After a very good contest placement - 4th place in 2015 - the win is bittersweet, Lou Ann Burns died in February of 2015. In life, she never knew how well her sweet and spicy sauce is loved, all of her friends and relatives assure me that she really does know....
I miss you Mom, I wish you were here to share this milestone with me. Your beloved sauce, has finally made history.
I always said it was ..."soon to be famous"... well Mom, we did it, you are famous!
Andrea
Click this image, scroll to the bottom for 2016 Contest Results Tally Sheets
The right combination of sweet and spicy can be addictive – just ask barbecue lovers across the country who seem to slather on Antie Lou’s Bar-B-Que sauce faster than Andrea Haley can make it.
“I get calls from all over, and they’re frantic to get more,” Haley said. “When people like it, they can’t live without it.”
Haley, who lives on Nottingham Road in Newark, has been carrying on the legacy of her mother Lou Ann Burns’ famous sauce for the last 10 years and recently entered it in the American Royal World Series of Barbecue Sauce Contest in Kansas City. Her mom’s sauce won first place in the specialty category and third place overall, beating out 450 sauces from 36 states and three countries.
But the history behind Antie Lou’s Bar-B-Que is just as rich as the flavor. Burns created the sauce in the 1960s, when she lived in Texas. Haley said her mother wasn’t able to get to the grocery store often, so she used whatever she had in the kitchen to create the perfect combination of sweetness and spice.
“She was a really good cook so she would just throw things together, and that’s how it came about,” Haley said.

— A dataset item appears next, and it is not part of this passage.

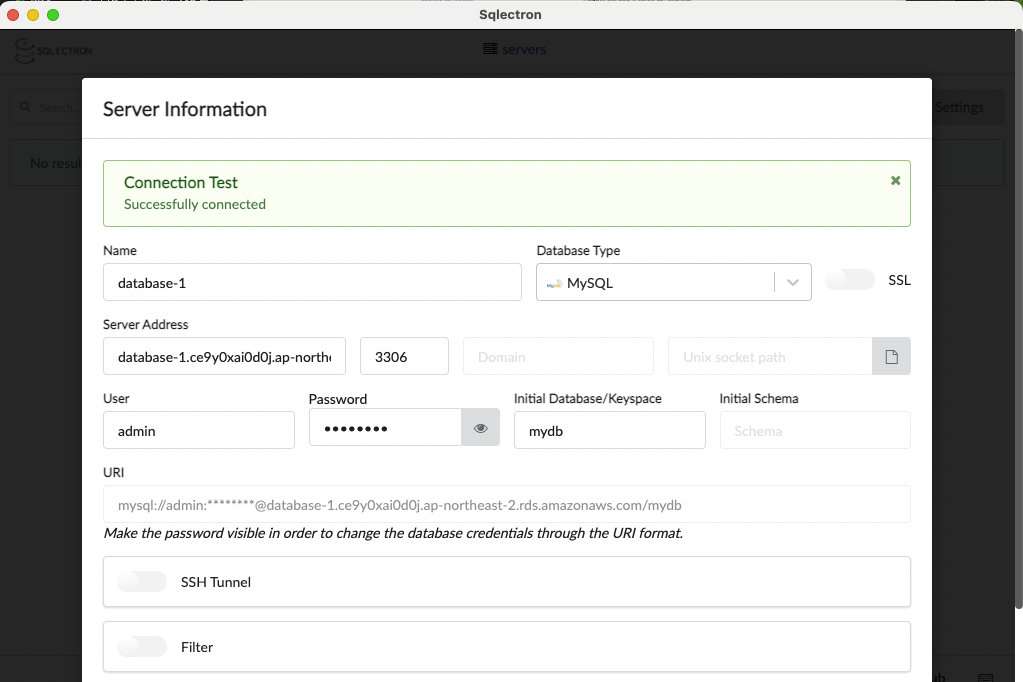Browse for Unix socket file icon
Screen dimensions: 1023x682
[x=891, y=357]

For years, Burns’ gave away her homemade sauce to friends and family in whatever she had lying around – plastic containers, milk jugs, etc. – but didn’t formally market it until 1995, shortly after she moved to Elkton, Md., to be near her daughter. It was there that Antie Lou’s Bar-B-Que officially hit the shelves.
Haley said business was booming, but her mother eventually decided to leave Maryland.

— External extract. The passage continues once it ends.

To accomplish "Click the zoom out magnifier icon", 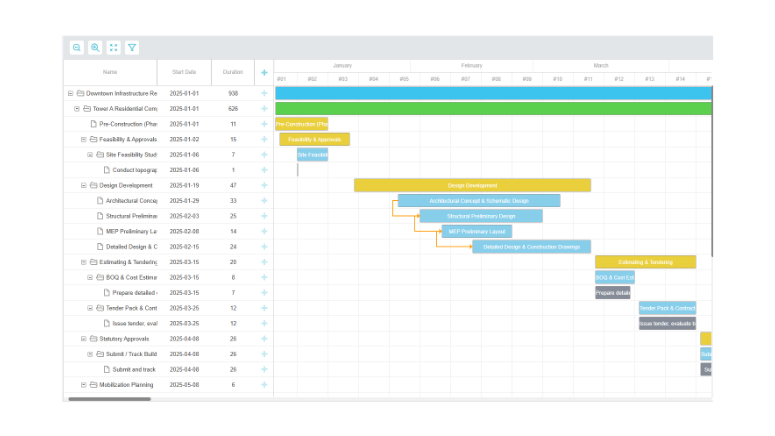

“She moved back to Texas and all of her customers started calling me, so I called my mom in Houston and said, ‘Mom, what do I do?’ She said, ‘Well, you’re going to have to make a batch if you want to sell it,’” Haley said. “So that’s what I did.”

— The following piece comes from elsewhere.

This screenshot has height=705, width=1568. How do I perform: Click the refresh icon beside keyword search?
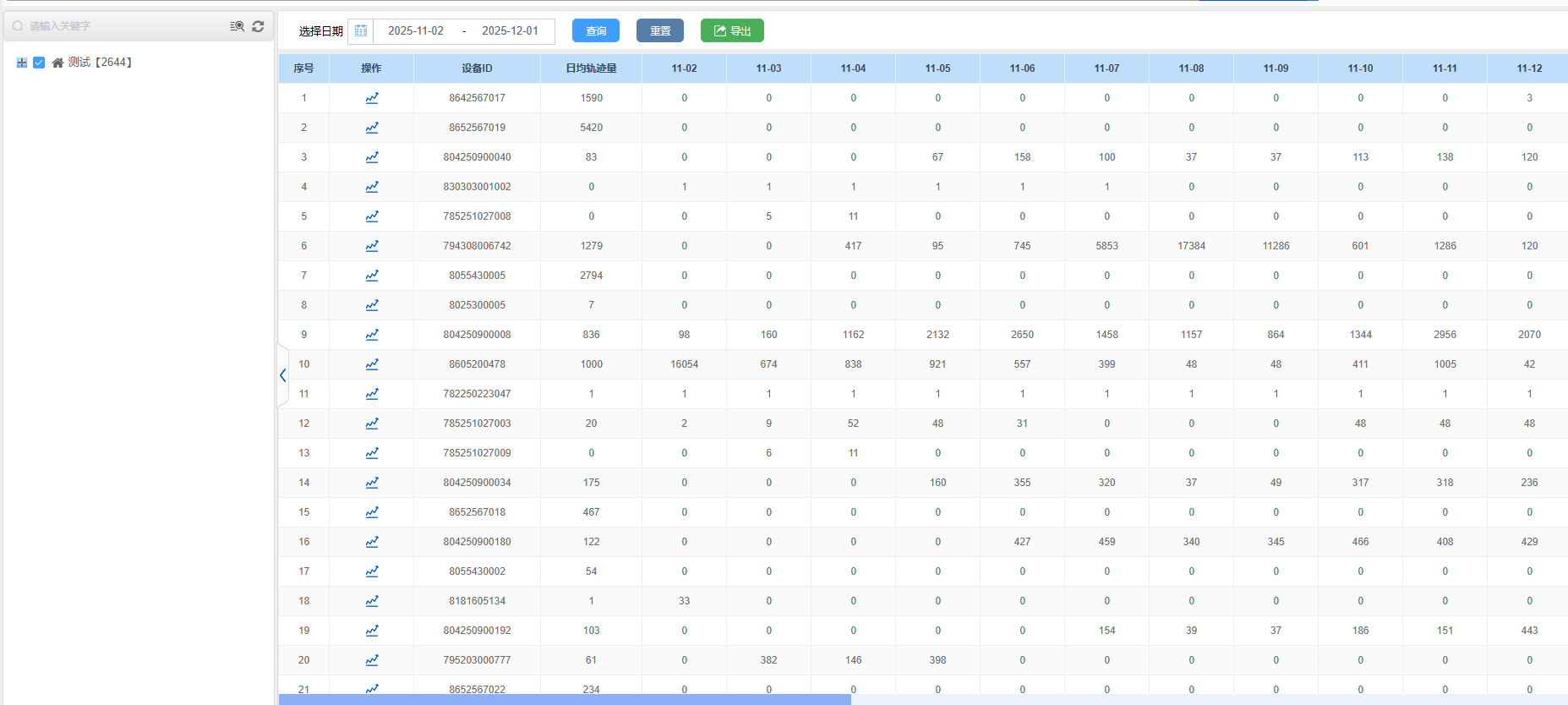point(258,26)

She wanted to keep the legacy going, so she started selling the sauce under Haley Food Products in Elkton in 2006, and then transferred the business to Delaware when she moved to Newark in 2011.
Even after her mother died in February 2015 at the age of 76, Haley never stopped. Today, the sauce is manufactured by *Dutch Valley Food Development, New Holland, PA.
Haley takes orders by phone and email and also sells the sauce to stores and restaurants in Maryland, Delaware, Pennsylvania and New Jersey. In Newark, barbecue lovers can find Antie Lou’s at Herman’s Quality Meat Shoppe on Cleveland Avenue and on the crispy pork belly confit and slow-cooked baby back ribs at Skipjack Dining in the Shoppes at Louviers.
She orders roughly four pallets a year, which can each hold 200 gallon jugs or 102 cases of 12 16-ounce jars of sauce. Haley will also ship to anyone in the country who loves her mom’s sauce, but delivery is free within Cecil County and a 10-mile radius of her Newark home for orders more than $30.
She said people who knew her mom and have loved the sauce since the beginning still place orders today.
“I call those her legacy customers,” she said. “They miss her and tell me stories when they call. She was well-loved for more reasons than just her sauce.”
Her mom believed in offering one flavor of sauce, but Haley thinks there is room to expand. She is also working on a new label with a refreshed logo that she plans to roll out this fall and is considering an all-natural version of the sauce. In addition to the jars and gallons, she’s thinking about a squeeze bottle, too.
Haley said she knows her mom would be proud if she could see the business today and knew her prized barbecue sauce was truly award-winning after placing third in the Kansas City competition. But some of her legacy customers, like State Line Liquors in Elkton, seem to think she already does.
“They told me, ‘Lou Ann must be up there pulling some strings,’” Haley said, smiling. “I think they’re right.”